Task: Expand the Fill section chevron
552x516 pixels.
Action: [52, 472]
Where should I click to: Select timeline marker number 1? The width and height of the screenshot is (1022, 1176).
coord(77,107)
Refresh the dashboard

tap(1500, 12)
* * * * * * * * *
### TASK DETAILS:
Can you transcribe each of the records above word for word, keeping every line as it appears?

### EXERCISE RESPONSE:
Task: Expand the Fill section chevron
552x516 pixels.
Action: [52, 472]
Where should I click to: Select timeline marker number 1? The width and height of the screenshot is (1022, 1176).
coord(77,107)
Refresh the dashboard

tap(1500, 12)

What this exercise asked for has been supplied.